Par la suite, il s’étend progressivement aux femmes, aux prélats, aux bourgeois et même, dans certaines régions, aux artisans et paysans. A la fin du Moyen-Age, toute la société européenne fait ou peut faire usage d’armoiries. A la fois signes d’identité, marques de possession et ornements décoratifs, celles-ci prennent place sur de nombreux objets, oeuvres d’art, édifices et monuments. Dès le XIIIè siècle, les églises elles-mêmes deviennent de véritables « musées d’armoiries ».

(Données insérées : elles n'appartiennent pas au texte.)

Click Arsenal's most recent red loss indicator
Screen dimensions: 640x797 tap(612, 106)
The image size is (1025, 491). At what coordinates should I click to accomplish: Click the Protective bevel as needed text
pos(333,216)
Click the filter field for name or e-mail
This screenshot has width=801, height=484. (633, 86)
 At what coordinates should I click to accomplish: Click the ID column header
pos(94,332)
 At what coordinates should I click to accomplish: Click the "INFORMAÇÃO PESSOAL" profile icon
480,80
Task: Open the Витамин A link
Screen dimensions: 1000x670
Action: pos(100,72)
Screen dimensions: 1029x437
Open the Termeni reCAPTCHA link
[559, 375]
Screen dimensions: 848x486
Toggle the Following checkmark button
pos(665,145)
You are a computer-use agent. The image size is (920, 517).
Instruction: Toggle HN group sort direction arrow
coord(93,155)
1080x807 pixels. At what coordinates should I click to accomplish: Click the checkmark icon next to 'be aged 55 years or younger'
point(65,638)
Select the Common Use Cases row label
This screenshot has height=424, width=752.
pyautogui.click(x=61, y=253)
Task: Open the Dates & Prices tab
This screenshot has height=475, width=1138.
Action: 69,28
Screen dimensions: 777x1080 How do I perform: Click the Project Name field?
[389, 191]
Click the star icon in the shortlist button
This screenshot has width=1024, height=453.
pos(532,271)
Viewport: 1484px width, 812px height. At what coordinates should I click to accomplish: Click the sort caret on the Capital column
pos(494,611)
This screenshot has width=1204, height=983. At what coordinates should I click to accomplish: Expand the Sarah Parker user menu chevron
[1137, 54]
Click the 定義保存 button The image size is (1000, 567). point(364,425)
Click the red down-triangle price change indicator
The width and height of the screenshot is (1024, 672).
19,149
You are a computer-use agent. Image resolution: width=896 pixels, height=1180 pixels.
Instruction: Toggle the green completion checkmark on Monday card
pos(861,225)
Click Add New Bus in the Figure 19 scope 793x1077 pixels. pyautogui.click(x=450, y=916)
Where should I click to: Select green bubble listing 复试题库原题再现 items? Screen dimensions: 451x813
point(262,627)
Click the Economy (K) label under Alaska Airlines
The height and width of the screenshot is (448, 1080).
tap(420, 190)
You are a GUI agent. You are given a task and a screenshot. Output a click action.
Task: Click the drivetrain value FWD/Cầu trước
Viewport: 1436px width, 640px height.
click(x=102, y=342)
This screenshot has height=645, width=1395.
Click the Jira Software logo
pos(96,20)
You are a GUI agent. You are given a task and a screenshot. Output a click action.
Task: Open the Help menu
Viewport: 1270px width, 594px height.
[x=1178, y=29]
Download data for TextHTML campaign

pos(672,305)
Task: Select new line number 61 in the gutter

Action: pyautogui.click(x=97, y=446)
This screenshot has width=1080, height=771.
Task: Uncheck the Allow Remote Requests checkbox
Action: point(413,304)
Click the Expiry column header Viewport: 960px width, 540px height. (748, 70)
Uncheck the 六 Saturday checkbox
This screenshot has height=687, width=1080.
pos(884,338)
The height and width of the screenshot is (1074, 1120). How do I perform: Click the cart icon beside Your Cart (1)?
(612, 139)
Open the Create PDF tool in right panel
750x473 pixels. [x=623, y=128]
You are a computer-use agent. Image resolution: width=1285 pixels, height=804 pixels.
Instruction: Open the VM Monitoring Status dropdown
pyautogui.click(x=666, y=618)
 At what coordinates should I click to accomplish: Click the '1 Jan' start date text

Partout, la représentation de ces dernières, rigoureusement codée, donne naissance à un art original : l’art héraldique, dont l’apogée se situe au XVè siècle. L’ouvrage de Michel Pastoureau retrace cette histoire sociale et artistique des armoiries au Moyen Age. Il présente les principales règles du blason, montre comment l’image héraldique n’est en rien une image comme un autre et s’attarde sur la signification des figures et des couleurs.

C’est pour lui l’occasion de corriger un certain nombre d’idées reçues et de mettre en valeur l’influence que les armoiries ont exercée dans la longue durée. Aujourd’hui encore, la plupart des drapeaux, des logos, des insignes militaires, des emblèmes sportifs et même des panneaux du code de la route apparaissent comme les héritiers des armoiries médiévales.